Start of Data provided

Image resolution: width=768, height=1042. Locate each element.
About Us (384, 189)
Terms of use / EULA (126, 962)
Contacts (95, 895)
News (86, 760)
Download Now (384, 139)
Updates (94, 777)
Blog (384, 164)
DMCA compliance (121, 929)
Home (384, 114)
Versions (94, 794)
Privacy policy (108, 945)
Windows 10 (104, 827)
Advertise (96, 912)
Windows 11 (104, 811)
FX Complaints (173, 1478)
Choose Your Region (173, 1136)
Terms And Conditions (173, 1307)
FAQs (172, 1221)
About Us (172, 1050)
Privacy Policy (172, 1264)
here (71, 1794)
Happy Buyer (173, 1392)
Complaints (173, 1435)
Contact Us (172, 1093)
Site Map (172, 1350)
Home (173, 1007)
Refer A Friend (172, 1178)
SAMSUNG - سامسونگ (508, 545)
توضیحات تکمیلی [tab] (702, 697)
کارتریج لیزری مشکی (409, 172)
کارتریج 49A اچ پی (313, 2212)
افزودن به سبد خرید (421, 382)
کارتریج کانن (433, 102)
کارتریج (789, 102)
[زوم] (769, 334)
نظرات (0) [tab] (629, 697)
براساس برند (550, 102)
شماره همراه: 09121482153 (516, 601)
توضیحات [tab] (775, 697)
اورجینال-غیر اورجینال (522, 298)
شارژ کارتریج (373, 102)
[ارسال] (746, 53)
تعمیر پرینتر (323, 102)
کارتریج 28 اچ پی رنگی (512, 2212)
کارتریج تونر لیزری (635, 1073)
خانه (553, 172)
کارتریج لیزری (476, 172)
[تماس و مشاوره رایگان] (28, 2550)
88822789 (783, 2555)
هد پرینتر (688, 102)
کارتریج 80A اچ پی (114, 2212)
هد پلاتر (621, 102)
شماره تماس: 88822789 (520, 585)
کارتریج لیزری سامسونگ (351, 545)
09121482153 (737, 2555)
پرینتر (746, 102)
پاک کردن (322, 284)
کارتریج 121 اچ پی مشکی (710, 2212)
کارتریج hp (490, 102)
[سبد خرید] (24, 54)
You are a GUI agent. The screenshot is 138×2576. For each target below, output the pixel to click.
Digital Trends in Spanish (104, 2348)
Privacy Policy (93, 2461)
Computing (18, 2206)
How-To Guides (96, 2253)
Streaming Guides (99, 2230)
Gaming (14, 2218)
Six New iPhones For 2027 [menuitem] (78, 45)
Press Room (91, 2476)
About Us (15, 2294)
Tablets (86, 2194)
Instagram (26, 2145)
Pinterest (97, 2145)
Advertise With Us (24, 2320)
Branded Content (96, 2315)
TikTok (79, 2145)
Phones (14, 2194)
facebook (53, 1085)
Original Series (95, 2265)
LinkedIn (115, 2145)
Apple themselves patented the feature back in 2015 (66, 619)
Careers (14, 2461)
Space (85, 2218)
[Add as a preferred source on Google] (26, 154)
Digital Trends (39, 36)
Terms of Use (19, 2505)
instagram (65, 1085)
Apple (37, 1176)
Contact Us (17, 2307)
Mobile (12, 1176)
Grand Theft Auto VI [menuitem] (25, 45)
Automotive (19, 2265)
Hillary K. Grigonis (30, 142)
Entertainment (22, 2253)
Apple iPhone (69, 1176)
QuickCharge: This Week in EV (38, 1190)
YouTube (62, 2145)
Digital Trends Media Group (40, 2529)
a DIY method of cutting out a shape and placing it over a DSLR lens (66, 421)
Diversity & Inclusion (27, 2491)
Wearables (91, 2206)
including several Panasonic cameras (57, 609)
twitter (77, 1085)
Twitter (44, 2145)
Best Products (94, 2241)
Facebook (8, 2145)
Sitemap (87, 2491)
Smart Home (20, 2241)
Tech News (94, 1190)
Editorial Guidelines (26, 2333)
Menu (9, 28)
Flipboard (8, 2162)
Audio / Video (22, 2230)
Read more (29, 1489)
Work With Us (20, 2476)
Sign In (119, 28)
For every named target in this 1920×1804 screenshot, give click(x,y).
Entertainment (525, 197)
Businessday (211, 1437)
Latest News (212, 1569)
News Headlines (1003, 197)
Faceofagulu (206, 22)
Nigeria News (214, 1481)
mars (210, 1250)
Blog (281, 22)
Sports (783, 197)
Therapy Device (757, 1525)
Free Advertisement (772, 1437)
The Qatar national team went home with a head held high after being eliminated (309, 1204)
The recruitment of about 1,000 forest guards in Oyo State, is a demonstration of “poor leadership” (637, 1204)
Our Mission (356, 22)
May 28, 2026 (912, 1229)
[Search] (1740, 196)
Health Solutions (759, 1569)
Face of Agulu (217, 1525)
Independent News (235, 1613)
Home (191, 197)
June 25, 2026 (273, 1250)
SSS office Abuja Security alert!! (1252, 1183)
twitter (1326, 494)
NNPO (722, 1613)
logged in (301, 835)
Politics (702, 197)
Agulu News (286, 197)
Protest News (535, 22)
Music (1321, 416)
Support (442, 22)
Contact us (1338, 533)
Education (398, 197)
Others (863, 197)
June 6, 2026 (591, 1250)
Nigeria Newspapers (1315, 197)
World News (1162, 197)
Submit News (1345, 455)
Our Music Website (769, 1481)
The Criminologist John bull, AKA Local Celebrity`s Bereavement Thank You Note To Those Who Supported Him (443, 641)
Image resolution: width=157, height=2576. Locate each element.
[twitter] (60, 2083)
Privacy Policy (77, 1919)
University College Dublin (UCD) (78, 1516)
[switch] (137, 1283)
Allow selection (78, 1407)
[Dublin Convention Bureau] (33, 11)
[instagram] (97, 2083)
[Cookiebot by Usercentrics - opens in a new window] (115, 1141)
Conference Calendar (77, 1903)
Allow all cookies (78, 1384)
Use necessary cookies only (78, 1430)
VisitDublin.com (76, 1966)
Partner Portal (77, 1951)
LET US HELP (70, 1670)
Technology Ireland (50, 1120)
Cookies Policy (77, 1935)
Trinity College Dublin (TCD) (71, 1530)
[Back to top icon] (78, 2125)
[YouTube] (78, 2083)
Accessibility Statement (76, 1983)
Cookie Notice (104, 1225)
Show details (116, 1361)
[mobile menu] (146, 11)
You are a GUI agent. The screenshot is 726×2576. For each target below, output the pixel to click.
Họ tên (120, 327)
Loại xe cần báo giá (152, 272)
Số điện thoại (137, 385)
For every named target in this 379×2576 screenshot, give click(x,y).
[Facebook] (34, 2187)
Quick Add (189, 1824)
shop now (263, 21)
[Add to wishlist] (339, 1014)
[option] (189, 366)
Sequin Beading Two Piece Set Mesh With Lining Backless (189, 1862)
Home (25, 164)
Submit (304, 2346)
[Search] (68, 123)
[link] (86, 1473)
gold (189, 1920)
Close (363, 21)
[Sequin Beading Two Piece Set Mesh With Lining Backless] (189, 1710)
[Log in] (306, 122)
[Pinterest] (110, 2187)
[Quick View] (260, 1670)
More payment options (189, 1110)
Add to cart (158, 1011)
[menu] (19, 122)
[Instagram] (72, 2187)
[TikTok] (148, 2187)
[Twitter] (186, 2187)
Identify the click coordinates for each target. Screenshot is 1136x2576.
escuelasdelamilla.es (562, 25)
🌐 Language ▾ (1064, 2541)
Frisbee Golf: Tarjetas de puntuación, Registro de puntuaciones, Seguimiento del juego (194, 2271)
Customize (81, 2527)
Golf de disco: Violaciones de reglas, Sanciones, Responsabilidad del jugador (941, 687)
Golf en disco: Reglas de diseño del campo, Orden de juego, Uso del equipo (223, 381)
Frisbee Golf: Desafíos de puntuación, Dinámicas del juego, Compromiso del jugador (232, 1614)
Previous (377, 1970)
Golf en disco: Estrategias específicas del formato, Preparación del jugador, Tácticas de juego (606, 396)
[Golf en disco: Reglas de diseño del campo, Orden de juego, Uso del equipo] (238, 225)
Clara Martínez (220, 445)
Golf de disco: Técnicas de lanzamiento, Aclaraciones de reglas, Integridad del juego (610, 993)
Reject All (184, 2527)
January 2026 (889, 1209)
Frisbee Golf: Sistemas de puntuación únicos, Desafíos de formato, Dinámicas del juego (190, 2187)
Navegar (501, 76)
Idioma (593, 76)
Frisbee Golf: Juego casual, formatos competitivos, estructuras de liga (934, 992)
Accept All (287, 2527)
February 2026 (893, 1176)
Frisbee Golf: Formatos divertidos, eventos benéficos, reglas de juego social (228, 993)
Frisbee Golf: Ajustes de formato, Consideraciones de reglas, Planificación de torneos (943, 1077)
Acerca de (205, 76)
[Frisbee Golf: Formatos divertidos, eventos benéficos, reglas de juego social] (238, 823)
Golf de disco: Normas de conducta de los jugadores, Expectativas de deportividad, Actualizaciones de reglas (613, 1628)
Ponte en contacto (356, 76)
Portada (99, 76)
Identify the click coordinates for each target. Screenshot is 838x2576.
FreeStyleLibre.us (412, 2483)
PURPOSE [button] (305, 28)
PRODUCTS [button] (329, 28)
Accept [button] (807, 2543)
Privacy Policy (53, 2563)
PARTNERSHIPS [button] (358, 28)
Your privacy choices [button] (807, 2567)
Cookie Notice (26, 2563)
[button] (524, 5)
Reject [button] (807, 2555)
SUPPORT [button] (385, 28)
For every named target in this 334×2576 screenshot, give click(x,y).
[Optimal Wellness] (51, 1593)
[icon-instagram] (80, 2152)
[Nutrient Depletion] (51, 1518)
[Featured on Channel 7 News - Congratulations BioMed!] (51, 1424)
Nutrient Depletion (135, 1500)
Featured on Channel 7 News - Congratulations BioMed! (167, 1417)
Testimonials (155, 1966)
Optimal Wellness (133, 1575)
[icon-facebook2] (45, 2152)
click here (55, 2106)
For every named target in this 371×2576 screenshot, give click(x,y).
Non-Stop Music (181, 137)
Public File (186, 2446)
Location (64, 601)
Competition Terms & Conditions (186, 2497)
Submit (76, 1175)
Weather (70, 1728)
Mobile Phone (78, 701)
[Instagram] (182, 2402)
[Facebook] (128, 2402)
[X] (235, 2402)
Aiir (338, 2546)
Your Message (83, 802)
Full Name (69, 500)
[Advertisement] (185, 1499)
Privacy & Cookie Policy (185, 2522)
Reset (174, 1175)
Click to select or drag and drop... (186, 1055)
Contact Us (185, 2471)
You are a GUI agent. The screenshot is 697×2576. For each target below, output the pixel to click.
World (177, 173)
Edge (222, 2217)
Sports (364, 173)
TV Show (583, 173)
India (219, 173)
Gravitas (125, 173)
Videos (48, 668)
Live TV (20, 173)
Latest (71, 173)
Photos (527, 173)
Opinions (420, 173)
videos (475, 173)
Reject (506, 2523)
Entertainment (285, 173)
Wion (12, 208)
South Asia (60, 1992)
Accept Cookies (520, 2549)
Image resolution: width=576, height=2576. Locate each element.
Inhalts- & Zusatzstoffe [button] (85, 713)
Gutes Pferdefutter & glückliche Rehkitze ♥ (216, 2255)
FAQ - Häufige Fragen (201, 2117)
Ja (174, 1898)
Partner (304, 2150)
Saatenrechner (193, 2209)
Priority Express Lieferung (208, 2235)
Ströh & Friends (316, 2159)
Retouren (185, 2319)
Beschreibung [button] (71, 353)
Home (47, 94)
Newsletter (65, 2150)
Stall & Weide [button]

End of Data provided

Beginning with the line that has "Best Products (94, 2241)" and ending with the line that has "[mobile menu] (146, 11)", set down the lines above exactly and include no others.

Best Products (94, 2241)
Facebook (8, 2145)
Sitemap (87, 2491)
Smart Home (20, 2241)
Tech News (94, 1190)
Editorial Guidelines (26, 2333)
Menu (9, 28)
Flipboard (8, 2162)
Audio / Video (22, 2230)
Read more (29, 1489)
Work With Us (20, 2476)
Sign In (119, 28)
For every named target in this 1920×1804 screenshot, give click(x,y).
Entertainment (525, 197)
Businessday (211, 1437)
Latest News (212, 1569)
News Headlines (1003, 197)
Faceofagulu (206, 22)
Nigeria News (214, 1481)
mars (210, 1250)
Blog (281, 22)
Sports (783, 197)
Therapy Device (757, 1525)
Free Advertisement (772, 1437)
The Qatar national team went home with a head held high after being eliminated (309, 1204)
The recruitment of about 1,000 forest guards in Oyo State, is a demonstration of “poor leadership” (637, 1204)
Our Mission (356, 22)
May 28, 2026 (912, 1229)
[Search] (1740, 196)
Health Solutions (759, 1569)
Face of Agulu (217, 1525)
Independent News (235, 1613)
Home (191, 197)
June 25, 2026 (273, 1250)
SSS office Abuja Security alert!! (1252, 1183)
twitter (1326, 494)
NNPO (722, 1613)
logged in (301, 835)
Politics (702, 197)
Agulu News (286, 197)
Protest News (535, 22)
Music (1321, 416)
Support (442, 22)
Contact us (1338, 533)
Education (398, 197)
Others (863, 197)
June 6, 2026 (591, 1250)
Nigeria Newspapers (1315, 197)
World News (1162, 197)
Submit News (1345, 455)
Our Music Website (769, 1481)
The Criminologist John bull, AKA Local Celebrity`s Bereavement Thank You Note To Those Who Supported Him (443, 641)
Image resolution: width=157, height=2576. Locate each element.
[twitter] (60, 2083)
Privacy Policy (77, 1919)
University College Dublin (UCD) (78, 1516)
[switch] (137, 1283)
Allow selection (78, 1407)
[Dublin Convention Bureau] (33, 11)
[instagram] (97, 2083)
[Cookiebot by Usercentrics - opens in a new window] (115, 1141)
Conference Calendar (77, 1903)
Allow all cookies (78, 1384)
Use necessary cookies only (78, 1430)
VisitDublin.com (76, 1966)
Partner Portal (77, 1951)
LET US HELP (70, 1670)
Technology Ireland (50, 1120)
Cookies Policy (77, 1935)
Trinity College Dublin (TCD) (71, 1530)
[Back to top icon] (78, 2125)
[YouTube] (78, 2083)
Accessibility Statement (76, 1983)
Cookie Notice (104, 1225)
Show details (116, 1361)
[mobile menu] (146, 11)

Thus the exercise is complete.